I will never forget what I witnessed as that car pulled away from us.  The police officer in the back seat took out his baton and started beating the kid.  It was horrible.  It was brutal.  It was surely criminal.  And yet it was the police – law enforcement itself – doing it.

It took three cleanings with turpentine to get down to the original paint job but eventually my lemon peeler turned yellow again.

I thought I would never see that kid again, but I was wrong yet one more time.

The following Monday, as I got out of school, Junior High School 231, he was there, waiting for me with a look of hatred in his eyes.  It was clear that he was intent on revenge for the beating he had been subjected to.  To be fair, he had no reason to be angry with me.  He stole my bike.  And I didn’t tell the cops to beat him up.  But, he surely couldn’t take his anger out on the police, so I was the only choice.
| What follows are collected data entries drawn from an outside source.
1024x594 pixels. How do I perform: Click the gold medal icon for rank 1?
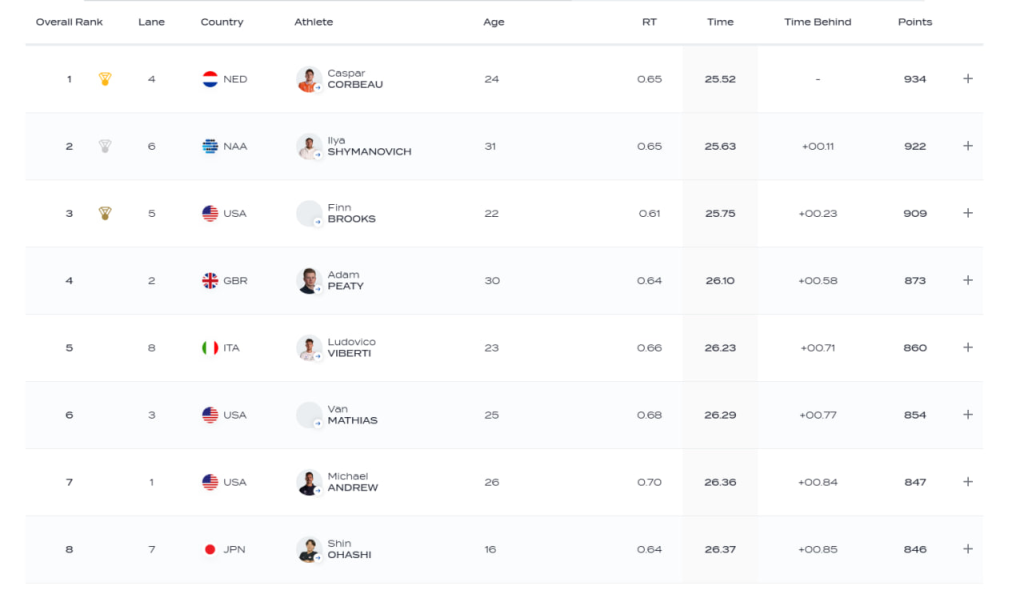(105, 79)
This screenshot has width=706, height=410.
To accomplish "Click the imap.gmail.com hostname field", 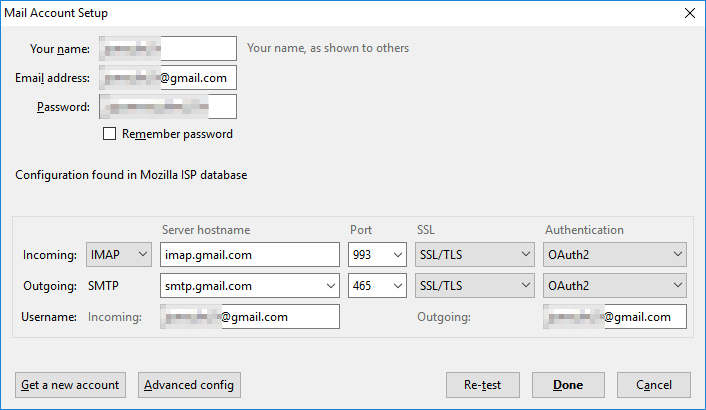I will click(249, 255).
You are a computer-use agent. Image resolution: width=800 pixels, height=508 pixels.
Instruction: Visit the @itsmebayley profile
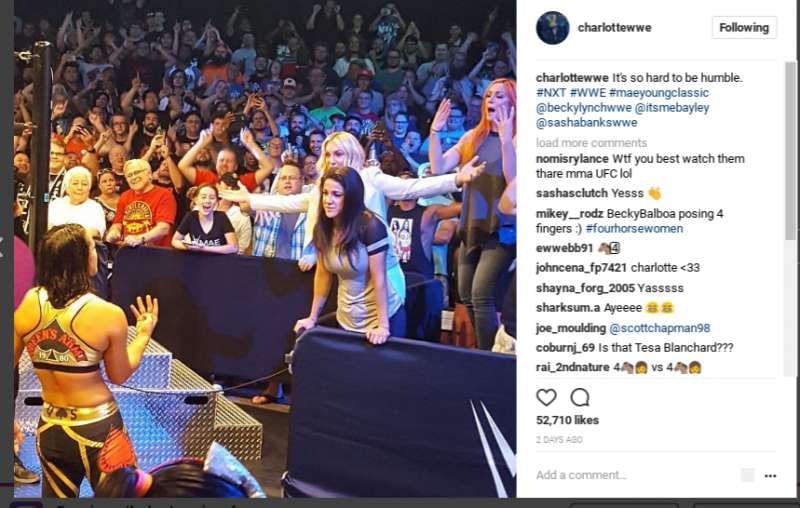(x=672, y=108)
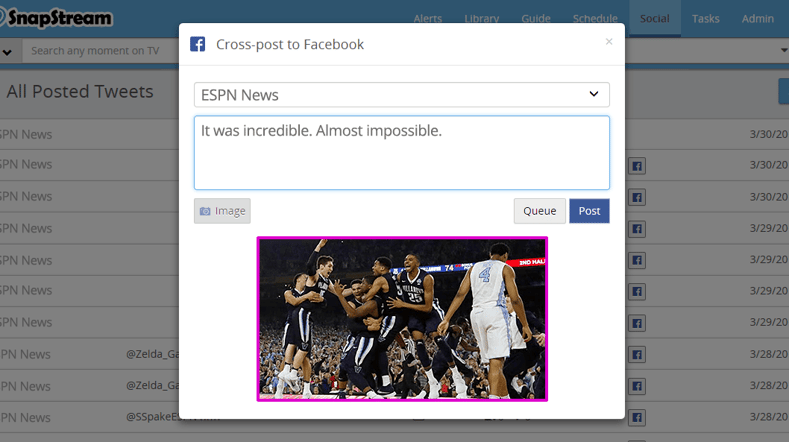Click the topmost Facebook icon in tweets table
The image size is (789, 442).
coord(636,166)
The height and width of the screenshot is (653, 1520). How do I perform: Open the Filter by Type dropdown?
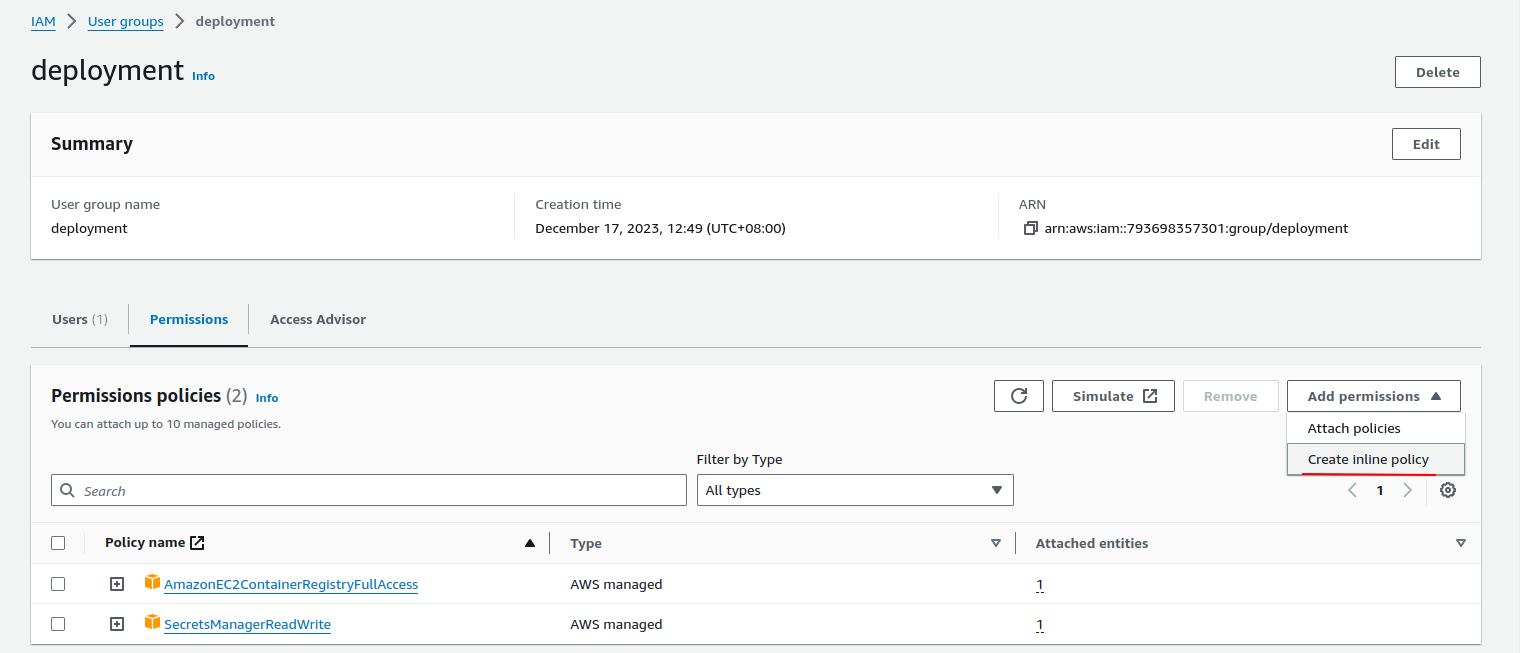(855, 490)
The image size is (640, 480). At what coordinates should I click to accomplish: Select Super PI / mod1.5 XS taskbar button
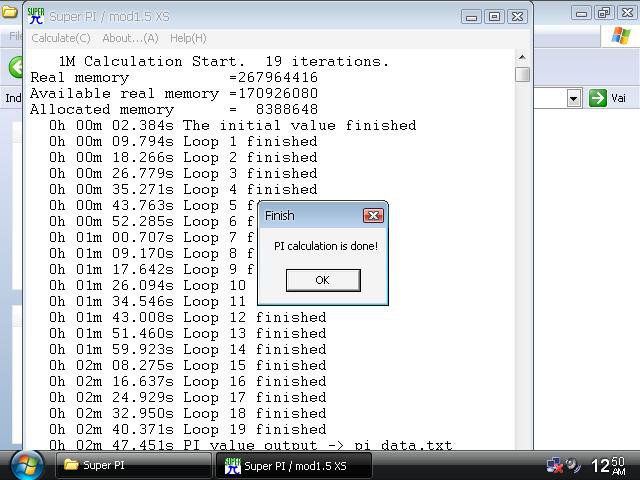[x=294, y=465]
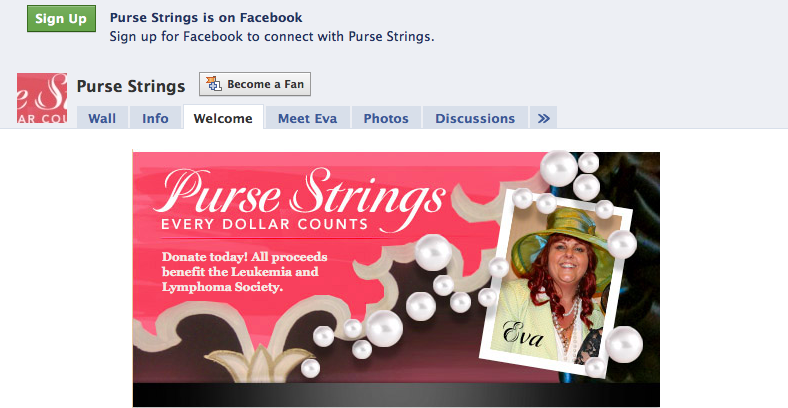Image resolution: width=788 pixels, height=408 pixels.
Task: Select the Welcome tab
Action: click(223, 118)
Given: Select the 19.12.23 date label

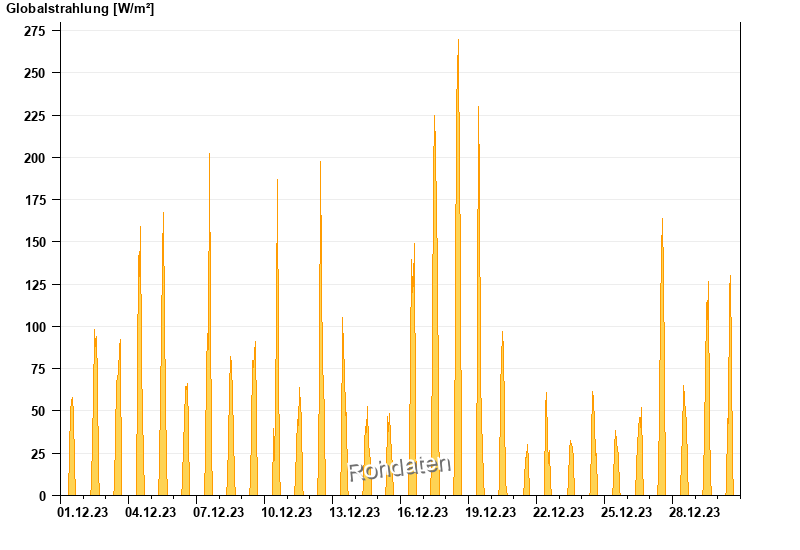Looking at the screenshot, I should [x=490, y=512].
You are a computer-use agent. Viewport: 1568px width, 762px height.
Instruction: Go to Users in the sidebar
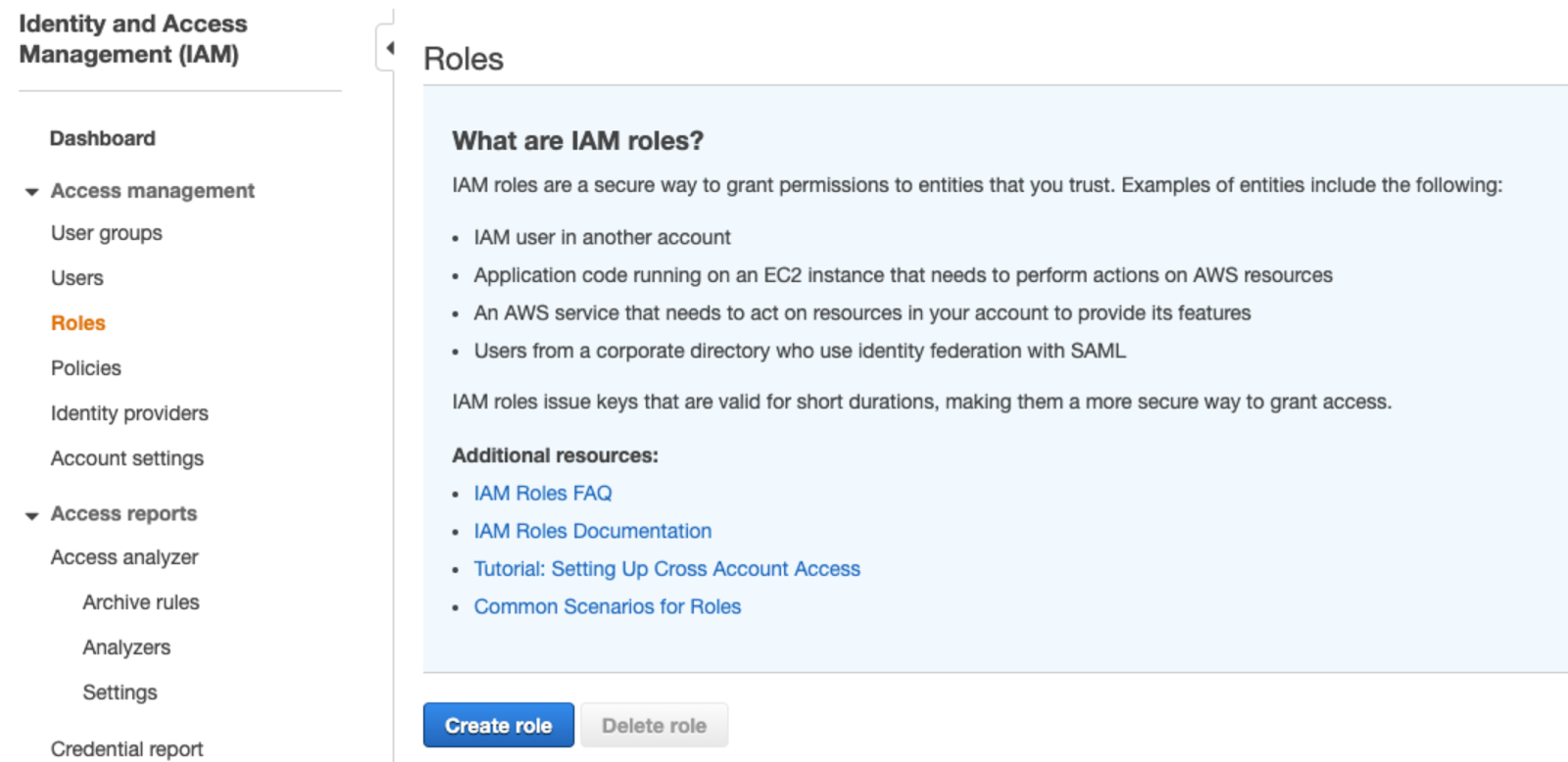click(x=77, y=278)
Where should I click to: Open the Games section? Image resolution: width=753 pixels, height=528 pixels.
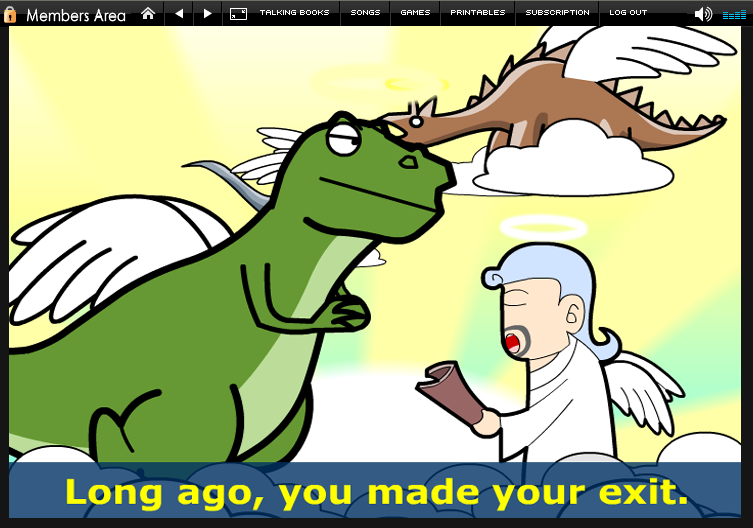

He ran after me and I faked right and cut left and got past him and ran onto the Rosedale bus.  That was the only bus he could not get on.  It was full of white people.  While boys are supposed to deal with their own issues, I realized this was not someone I could fight.  I told my parents what had happened and they went to the school and told school officials.

The next day, when I got out of school, the kid was there again and ran towards me.  But the dean grabbed him as soon as he moved.  And I never saw that kid again.  I must add that the dean was also black.

Racial overtones run throughout this story.  And no side is innocent.  The racism ran both ways but the white people ultimately had the power, in this case in the form of the police.  Surely economics were part of the issue too.  The blacks in our small part of southeastern Queens were living in poorer and less safe neighborhoods.

But still, race was the clear and obvious divide.  How much have things changed?  Surely the N-word is no longer acceptable to say in public.  And surely we could not have elected an African American president then.  But just as surely, we have many issues left to deal with and a substantial divide still separating us.